Extracted records:
____
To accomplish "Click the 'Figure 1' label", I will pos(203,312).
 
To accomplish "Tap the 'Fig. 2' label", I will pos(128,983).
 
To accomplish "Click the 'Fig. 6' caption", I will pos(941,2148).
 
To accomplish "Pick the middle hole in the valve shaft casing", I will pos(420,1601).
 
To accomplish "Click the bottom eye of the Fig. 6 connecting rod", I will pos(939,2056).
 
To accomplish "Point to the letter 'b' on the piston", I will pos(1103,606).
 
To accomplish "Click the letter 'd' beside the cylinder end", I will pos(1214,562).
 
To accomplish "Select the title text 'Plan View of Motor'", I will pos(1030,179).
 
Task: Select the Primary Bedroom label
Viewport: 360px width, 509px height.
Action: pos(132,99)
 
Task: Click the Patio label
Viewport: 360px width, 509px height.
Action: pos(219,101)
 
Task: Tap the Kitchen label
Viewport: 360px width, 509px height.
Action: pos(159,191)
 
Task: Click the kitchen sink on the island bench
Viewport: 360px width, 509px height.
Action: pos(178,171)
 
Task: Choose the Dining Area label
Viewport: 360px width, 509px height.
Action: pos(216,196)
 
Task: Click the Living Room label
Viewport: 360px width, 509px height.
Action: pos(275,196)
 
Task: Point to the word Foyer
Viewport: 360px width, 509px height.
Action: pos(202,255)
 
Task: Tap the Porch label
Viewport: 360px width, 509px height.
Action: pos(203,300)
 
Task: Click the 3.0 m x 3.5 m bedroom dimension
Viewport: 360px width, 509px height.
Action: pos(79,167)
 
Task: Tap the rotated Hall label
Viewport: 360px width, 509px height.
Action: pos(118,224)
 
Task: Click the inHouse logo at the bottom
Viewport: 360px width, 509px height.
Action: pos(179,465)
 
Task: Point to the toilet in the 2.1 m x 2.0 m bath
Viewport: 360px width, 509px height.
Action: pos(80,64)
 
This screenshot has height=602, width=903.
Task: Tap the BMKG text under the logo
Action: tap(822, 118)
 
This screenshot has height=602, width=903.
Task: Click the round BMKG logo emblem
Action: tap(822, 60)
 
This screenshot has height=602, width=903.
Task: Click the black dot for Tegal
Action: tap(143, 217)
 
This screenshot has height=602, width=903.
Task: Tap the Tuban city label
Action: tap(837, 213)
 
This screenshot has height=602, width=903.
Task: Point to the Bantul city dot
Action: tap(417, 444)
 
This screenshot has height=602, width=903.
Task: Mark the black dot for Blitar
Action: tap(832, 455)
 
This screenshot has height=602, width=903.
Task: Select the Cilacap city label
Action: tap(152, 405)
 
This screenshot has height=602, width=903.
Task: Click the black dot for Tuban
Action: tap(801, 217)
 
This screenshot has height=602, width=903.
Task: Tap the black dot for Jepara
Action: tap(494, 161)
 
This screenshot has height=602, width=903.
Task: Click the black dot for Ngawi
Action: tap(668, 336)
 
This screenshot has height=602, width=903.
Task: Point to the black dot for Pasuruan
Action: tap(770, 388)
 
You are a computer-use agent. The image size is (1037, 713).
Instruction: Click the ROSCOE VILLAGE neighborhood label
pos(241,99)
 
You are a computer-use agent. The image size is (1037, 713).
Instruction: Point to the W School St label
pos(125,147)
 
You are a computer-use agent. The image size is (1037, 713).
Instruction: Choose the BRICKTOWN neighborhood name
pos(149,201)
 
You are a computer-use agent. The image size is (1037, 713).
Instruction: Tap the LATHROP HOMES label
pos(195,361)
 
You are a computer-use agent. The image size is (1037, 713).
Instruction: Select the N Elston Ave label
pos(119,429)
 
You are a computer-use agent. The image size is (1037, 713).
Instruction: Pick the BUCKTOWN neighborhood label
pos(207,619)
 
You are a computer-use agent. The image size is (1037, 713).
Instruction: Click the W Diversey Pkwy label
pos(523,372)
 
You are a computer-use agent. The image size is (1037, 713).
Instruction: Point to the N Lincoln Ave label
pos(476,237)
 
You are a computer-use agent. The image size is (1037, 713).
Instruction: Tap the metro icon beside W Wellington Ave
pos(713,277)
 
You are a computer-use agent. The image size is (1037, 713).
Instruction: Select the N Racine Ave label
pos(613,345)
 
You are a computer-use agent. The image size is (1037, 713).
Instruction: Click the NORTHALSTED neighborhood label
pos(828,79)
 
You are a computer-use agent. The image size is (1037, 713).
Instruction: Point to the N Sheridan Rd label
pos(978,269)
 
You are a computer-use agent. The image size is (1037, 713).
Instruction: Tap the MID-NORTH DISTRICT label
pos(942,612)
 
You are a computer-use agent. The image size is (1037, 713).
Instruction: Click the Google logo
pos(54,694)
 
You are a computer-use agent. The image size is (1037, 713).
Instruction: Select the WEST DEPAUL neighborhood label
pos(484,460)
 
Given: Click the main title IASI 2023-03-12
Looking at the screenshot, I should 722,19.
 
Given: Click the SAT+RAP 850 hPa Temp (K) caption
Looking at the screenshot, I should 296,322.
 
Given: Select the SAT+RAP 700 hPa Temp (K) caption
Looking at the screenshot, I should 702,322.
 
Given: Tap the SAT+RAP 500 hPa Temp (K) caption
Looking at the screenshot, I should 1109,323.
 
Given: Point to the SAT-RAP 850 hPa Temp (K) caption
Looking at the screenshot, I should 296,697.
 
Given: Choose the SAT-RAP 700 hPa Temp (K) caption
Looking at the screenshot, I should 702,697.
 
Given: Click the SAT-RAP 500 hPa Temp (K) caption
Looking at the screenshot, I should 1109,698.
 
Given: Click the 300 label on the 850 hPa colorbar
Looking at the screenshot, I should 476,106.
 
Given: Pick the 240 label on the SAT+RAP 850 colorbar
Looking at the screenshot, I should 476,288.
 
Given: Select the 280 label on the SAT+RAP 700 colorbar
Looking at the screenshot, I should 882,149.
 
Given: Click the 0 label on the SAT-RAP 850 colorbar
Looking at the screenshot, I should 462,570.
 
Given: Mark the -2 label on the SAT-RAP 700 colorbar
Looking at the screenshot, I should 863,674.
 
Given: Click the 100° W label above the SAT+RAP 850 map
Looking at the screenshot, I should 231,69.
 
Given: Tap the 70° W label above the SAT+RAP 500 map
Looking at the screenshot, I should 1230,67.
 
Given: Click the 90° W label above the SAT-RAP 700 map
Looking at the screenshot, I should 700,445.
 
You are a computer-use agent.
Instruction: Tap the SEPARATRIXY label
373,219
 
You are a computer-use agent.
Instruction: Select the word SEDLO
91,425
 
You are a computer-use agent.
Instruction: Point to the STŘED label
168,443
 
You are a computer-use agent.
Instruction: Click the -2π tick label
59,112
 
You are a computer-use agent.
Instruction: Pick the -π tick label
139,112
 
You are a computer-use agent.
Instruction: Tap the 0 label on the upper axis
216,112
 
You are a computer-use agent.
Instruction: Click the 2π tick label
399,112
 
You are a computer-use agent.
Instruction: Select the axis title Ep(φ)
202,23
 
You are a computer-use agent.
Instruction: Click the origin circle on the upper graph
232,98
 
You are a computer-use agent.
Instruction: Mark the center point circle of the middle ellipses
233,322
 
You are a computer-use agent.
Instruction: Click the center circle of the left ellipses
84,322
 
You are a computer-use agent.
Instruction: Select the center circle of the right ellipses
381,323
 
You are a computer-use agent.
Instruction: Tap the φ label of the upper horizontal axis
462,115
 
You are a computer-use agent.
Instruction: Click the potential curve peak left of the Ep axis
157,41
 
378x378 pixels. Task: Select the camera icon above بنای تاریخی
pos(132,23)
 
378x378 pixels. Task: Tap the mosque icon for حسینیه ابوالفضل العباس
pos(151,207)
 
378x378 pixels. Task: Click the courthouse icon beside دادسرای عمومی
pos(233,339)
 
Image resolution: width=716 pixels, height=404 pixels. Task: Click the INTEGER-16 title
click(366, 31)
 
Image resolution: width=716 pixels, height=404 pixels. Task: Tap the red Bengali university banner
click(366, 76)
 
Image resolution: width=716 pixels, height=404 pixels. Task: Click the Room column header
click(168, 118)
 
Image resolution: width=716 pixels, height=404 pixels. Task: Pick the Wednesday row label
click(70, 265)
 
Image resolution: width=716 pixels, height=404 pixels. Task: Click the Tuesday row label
____
*Directions for this task*
Rewrite the entries above in full, requests included, starting at the beginning of the extracted records and ending at the line that contains "I will pos(941,2148).", with both ends included. Scale each coordinate in the answers by 1.85, rounding to whole numbers with halves rounded up.

*Result for this task*
To accomplish "Click the 'Figure 1' label", I will pos(376,577).
 
To accomplish "Tap the 'Fig. 2' label", I will pos(237,1819).
 
To accomplish "Click the 'Fig. 6' caption", I will pos(1741,3974).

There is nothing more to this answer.